Sementara Aliran Muktazilah tidak mempercayai peran dan manfaat doa karena kata “doa” dalam Al-Qur’an itu adalah ibadah secara umum. “Siapa saja yang beribadah, niscaya Allah akan menerimanya,” menurut mereka. Mereka tidak mengartikan ayat itu dengan makna berikut, “Siapa saja yang berdoa, niscaya Allah akan mengabulkannya.”

Demikian penjelasan Syaikh Ibrahim Al-Baijuri sebagaimana teks berikut ini:

أَمَّا عِنْدَ الْمُعْتَزِلَةِ فَالدُّعَاءُ لَا يَنْفَعُ وَلَا يَكْفُرُوْنَ بِذَلِكَ لِأَنَّهُمْ لَمْ يُكَذِّبُوْا الْقُرْآنَ كَقَوْلِهِ تَعَالَى اُدْعُوْنِي أَسْتَجِبْ لَكُمْ بَلْ أَوَّلُوْا الدُّعَاءَ بِالْعِبَادَةِ وَالْإِجَابَةِ بِالثَّوَابِ  

“Bagi kalangan Muktazilah, doa tidak memberikan manfaat. Tetapi mereka tidak jatuh dalam kekufuran dengan pandangan demikian, karena mereka tidak mendustakan Al-Quran perihal ini seperti ayat Serulah Aku, niscaya Aku membalasnya.’ Mereka menakwil kata ‘seruan’ dengan ibadah, dan ‘balasan’ dengan pahala.

Meskipun demikian, kelompok Ahlusunnah wal Jamaah Asy’ariyah tidak menempatkan Aliran Muktazilah ke dalam aliran kufur karena mereka masih meyakini Al-Quran sebagai wahyu Allah.  

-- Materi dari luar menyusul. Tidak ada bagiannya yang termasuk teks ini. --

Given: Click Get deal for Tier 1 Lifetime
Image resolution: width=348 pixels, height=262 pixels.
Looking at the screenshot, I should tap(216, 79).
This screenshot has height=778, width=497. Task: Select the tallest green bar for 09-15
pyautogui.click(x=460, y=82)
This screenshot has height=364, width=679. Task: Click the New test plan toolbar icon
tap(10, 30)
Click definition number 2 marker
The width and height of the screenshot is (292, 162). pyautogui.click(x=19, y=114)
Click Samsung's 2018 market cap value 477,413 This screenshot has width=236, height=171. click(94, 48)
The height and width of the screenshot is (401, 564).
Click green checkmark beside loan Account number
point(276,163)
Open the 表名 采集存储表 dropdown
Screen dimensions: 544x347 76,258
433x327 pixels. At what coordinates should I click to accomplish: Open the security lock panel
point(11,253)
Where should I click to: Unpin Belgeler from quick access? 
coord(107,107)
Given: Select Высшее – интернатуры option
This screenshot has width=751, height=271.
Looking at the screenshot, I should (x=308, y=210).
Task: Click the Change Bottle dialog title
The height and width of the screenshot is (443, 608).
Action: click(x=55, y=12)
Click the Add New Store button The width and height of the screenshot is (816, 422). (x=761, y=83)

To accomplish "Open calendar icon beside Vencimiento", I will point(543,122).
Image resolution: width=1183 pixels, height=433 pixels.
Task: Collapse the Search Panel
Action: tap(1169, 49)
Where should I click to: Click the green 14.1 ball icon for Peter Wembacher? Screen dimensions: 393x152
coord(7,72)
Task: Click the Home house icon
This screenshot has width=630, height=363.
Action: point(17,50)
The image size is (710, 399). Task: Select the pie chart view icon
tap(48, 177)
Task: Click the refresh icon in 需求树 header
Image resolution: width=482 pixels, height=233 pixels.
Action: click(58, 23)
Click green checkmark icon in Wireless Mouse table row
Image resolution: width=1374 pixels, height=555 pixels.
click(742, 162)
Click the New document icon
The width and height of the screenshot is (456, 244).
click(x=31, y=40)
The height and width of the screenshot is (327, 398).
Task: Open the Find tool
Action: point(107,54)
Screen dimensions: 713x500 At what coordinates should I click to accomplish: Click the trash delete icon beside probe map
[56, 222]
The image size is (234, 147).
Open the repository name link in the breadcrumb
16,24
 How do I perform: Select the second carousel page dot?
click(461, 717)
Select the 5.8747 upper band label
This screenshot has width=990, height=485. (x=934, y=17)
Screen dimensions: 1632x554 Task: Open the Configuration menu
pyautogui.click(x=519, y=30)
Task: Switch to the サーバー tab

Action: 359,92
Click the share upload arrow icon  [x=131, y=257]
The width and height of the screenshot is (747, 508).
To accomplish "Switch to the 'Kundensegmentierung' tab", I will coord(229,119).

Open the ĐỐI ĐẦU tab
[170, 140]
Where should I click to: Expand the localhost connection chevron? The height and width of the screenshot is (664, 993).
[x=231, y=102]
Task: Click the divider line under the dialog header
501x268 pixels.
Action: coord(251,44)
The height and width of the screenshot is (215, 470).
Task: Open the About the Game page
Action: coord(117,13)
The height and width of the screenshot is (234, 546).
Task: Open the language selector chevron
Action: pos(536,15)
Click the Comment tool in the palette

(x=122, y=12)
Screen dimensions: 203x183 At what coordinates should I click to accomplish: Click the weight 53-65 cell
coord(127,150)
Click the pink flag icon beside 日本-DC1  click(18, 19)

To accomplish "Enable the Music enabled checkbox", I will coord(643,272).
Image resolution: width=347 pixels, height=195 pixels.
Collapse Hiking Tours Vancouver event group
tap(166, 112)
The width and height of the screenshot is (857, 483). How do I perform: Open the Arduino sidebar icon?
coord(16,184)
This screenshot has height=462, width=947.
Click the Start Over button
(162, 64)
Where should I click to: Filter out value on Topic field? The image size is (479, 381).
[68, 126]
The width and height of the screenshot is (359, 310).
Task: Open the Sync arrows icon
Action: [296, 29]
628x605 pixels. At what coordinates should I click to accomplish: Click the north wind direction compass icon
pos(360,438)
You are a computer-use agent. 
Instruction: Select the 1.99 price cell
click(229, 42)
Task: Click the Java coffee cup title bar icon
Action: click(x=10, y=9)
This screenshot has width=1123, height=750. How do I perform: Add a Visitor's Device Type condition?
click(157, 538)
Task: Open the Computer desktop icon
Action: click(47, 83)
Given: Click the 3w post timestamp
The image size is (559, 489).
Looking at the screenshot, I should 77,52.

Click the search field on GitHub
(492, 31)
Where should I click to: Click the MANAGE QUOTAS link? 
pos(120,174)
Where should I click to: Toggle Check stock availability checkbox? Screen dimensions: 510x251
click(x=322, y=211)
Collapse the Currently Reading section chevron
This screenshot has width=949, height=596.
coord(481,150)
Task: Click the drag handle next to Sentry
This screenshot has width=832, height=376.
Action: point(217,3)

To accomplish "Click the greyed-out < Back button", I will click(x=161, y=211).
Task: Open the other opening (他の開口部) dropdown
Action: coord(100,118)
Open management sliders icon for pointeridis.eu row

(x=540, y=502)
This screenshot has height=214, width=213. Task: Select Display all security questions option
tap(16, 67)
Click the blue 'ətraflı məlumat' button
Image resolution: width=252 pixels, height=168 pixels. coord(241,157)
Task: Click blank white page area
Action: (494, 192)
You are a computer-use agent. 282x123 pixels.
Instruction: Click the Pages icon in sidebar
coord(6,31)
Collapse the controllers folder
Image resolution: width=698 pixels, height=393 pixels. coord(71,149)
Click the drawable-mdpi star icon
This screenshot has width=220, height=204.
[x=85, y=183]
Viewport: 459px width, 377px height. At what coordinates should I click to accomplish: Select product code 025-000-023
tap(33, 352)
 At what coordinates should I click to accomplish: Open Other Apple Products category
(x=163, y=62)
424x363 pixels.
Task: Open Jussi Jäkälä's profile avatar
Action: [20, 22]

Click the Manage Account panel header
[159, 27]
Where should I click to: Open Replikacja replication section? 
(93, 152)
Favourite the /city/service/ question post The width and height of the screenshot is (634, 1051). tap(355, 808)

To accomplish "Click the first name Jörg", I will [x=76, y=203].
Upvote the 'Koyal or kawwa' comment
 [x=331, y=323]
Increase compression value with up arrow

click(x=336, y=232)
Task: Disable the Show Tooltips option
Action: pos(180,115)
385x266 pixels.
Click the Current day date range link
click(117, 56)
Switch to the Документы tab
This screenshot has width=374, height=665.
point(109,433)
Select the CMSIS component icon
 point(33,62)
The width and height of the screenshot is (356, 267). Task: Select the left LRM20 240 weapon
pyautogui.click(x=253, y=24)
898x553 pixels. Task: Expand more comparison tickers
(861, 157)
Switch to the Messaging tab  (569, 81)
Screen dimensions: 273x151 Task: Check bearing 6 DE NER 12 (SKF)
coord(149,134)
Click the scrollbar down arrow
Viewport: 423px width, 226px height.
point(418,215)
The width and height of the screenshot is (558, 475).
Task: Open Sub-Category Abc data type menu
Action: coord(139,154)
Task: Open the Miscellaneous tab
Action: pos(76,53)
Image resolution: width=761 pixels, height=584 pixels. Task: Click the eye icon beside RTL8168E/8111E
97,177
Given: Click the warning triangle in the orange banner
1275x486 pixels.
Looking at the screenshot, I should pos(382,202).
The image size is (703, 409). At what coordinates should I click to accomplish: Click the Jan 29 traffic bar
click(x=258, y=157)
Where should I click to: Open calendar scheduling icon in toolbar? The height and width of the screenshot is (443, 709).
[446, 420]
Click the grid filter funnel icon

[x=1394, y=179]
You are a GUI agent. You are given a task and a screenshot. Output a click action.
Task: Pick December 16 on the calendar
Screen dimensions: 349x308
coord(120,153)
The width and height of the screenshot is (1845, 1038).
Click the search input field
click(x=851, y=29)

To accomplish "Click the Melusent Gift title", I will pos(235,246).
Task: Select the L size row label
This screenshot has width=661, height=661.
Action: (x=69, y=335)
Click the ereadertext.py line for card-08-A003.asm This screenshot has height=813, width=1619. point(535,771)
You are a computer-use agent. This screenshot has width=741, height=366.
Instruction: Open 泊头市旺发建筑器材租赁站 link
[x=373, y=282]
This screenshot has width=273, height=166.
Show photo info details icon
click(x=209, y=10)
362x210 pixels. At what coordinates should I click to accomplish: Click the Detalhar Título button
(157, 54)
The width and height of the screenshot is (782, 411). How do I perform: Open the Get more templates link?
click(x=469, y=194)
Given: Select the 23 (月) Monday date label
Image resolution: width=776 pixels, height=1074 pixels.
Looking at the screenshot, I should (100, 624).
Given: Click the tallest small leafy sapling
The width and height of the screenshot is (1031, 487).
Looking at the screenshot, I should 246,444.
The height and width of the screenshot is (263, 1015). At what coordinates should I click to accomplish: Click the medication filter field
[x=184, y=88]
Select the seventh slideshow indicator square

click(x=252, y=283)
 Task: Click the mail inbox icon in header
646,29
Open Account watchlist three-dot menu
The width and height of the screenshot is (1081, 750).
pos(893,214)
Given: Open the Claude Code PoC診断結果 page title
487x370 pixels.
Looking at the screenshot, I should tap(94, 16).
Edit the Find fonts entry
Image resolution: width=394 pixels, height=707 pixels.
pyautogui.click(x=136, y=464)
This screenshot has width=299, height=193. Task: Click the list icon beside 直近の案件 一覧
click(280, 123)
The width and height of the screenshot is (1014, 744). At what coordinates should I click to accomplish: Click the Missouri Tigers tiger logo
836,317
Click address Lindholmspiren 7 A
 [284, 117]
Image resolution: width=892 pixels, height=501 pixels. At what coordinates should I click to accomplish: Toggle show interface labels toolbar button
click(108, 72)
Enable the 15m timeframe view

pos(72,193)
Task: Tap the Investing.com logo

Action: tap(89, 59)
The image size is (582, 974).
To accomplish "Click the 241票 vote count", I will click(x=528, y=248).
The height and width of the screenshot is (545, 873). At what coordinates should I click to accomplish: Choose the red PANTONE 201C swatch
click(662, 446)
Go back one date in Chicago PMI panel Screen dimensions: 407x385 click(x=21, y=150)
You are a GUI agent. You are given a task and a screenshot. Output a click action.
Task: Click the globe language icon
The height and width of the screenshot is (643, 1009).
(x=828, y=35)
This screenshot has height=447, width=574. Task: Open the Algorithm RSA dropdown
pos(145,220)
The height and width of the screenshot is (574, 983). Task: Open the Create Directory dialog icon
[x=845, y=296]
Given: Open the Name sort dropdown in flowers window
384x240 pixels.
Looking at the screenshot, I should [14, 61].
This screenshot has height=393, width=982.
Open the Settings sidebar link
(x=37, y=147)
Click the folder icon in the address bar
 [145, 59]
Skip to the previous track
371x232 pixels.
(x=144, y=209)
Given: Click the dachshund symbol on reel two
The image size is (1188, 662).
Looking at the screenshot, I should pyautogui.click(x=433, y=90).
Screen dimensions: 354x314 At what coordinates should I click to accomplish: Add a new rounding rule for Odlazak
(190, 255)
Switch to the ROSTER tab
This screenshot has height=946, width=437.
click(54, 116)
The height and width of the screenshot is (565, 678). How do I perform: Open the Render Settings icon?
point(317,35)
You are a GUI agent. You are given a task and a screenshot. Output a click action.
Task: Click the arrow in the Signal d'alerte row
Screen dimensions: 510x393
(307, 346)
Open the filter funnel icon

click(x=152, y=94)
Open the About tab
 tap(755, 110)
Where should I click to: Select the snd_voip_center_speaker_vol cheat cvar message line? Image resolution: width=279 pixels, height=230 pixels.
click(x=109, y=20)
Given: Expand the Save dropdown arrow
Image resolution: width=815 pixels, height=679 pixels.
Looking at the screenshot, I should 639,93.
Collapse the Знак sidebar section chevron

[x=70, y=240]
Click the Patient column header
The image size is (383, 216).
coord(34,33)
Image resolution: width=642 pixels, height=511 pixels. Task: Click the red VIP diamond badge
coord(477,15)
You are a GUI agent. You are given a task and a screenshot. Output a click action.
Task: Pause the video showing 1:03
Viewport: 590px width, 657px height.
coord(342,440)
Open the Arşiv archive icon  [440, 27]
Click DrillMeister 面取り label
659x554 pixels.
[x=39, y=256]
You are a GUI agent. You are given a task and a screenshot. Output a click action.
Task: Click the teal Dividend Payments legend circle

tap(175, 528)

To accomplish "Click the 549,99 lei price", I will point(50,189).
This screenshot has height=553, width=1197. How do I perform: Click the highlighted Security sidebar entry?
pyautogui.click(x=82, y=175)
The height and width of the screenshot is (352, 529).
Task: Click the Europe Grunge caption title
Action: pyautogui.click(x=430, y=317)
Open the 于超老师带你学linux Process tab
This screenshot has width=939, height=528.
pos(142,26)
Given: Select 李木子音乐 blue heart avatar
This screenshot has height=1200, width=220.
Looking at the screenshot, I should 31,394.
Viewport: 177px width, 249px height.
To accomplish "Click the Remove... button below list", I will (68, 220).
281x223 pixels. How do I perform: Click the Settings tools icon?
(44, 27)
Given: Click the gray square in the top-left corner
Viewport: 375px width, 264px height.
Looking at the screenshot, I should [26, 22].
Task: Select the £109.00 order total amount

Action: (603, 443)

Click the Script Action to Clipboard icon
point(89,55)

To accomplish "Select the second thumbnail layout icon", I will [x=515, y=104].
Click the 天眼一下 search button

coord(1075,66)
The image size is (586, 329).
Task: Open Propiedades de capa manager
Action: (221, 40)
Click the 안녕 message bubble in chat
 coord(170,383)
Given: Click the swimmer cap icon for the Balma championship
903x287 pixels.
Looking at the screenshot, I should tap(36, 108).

Semua pengertian yang diangkat oleh pendukung kelompok Ahlusunnah wal Jamaah Asy’ariyah ini dimaksudkan agar umat Islam tidak salah paham menempatkan signifikansi doa, peran ikhtiar manusia, dan dapat meningkatkan keimanan terhadap takdir di tengah peran atau ikhtiar manusiawi tersebut. Demikianlah dijelaskan agar umat Islam tidak bersikap su'ul adab dan su'uddhan kepada Allah SWT. Wallahu A‘lam. []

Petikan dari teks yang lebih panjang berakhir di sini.